Directions for this task:
The task calls for each line of the records below in which the word "Switch" appears.

Material supplied below:

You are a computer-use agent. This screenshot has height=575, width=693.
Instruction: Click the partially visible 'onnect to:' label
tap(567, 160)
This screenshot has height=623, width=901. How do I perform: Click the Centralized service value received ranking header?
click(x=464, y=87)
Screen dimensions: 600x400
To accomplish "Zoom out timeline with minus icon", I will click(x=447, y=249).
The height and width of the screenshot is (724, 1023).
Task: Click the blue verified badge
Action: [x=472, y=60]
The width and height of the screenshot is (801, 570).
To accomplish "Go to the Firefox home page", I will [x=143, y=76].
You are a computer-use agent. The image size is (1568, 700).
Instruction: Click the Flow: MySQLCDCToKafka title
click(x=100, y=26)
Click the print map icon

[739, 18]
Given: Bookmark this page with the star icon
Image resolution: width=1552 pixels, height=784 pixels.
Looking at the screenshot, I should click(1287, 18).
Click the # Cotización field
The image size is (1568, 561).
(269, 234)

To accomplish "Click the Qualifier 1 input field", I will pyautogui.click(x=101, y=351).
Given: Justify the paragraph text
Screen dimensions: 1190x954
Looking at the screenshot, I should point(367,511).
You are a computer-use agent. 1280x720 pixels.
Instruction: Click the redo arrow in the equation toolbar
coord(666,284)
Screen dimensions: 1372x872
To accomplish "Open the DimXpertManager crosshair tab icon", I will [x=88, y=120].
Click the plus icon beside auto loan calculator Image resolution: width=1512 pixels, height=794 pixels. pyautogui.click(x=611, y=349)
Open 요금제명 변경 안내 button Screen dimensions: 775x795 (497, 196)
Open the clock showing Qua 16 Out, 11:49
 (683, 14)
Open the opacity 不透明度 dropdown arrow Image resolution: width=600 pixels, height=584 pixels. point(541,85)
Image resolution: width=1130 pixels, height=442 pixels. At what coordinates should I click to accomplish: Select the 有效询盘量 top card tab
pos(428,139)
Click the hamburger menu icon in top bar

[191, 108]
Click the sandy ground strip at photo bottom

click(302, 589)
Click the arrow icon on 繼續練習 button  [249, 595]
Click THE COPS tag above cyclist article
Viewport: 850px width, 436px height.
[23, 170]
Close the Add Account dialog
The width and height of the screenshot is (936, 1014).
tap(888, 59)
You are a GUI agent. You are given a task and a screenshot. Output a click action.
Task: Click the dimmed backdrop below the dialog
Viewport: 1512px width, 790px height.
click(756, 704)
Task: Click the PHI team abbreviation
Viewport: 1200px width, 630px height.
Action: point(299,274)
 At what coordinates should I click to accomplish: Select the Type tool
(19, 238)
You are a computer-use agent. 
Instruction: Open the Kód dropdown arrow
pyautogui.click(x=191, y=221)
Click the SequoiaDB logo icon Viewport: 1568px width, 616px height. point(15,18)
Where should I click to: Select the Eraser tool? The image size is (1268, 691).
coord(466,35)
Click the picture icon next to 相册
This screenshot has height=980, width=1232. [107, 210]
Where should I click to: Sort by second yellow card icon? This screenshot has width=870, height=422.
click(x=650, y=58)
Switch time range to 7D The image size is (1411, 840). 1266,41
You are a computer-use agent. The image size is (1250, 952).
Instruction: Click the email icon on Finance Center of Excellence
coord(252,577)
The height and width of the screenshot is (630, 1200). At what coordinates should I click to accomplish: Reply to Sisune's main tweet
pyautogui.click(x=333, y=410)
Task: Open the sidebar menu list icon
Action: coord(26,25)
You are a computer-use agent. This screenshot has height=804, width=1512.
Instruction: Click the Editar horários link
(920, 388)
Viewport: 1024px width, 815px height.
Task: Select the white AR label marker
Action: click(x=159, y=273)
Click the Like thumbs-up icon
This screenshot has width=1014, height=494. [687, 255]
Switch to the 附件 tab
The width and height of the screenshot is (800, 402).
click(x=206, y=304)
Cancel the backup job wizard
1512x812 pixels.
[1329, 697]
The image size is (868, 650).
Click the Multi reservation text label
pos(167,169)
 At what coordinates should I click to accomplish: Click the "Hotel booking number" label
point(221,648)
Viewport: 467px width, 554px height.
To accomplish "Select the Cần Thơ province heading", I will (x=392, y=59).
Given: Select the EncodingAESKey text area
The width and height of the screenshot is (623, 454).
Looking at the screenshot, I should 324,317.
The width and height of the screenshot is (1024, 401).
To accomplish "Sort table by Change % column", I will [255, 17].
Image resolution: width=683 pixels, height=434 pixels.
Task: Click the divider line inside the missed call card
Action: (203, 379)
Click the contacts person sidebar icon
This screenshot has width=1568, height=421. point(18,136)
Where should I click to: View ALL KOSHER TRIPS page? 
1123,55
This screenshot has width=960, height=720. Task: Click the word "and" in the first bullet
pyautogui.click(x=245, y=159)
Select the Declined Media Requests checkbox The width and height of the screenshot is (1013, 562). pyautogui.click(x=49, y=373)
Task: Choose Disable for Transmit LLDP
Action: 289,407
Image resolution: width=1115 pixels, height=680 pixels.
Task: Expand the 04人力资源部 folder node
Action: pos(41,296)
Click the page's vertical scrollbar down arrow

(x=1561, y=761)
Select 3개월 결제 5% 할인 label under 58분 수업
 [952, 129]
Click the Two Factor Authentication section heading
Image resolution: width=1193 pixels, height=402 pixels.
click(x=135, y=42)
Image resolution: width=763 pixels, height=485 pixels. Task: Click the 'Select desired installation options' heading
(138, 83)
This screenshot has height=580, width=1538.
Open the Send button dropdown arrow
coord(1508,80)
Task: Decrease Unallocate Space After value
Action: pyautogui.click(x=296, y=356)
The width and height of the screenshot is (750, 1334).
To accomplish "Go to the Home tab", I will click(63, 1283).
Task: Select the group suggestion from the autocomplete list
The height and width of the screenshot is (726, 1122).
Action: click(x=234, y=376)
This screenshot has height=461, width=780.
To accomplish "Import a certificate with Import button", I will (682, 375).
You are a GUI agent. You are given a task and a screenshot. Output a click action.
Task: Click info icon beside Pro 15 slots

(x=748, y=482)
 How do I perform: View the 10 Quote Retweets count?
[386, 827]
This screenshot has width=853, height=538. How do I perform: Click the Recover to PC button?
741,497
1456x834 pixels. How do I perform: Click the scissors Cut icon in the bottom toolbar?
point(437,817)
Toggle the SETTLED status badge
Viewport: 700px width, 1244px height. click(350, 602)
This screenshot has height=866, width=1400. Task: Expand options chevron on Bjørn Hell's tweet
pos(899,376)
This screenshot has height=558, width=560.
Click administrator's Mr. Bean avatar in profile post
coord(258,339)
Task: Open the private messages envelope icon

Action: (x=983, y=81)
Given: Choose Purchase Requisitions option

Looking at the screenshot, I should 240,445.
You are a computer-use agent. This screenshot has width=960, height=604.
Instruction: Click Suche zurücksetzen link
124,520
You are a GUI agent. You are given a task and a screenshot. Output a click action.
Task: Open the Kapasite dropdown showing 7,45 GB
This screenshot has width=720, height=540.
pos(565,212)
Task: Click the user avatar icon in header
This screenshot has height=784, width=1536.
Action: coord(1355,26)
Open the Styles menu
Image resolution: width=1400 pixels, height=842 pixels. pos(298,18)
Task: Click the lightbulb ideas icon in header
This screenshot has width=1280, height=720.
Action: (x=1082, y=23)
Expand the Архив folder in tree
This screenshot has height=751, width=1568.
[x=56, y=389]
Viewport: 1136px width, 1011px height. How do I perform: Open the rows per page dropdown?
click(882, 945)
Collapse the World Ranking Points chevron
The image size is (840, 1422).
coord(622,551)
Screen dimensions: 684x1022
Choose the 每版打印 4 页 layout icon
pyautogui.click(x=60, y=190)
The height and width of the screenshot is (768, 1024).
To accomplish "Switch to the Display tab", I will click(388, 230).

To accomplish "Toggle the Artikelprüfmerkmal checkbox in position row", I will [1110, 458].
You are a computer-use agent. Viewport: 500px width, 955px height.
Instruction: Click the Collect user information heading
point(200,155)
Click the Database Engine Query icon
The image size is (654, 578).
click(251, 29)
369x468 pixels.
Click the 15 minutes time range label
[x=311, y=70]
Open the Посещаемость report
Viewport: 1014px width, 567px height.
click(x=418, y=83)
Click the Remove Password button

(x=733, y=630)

End of Material supplied.

Task answer:
Switch time range to 7D The image size is (1411, 840). 1266,41
Switch to the 附件 tab
To accomplish "Switch to the Display tab", I will click(388, 230).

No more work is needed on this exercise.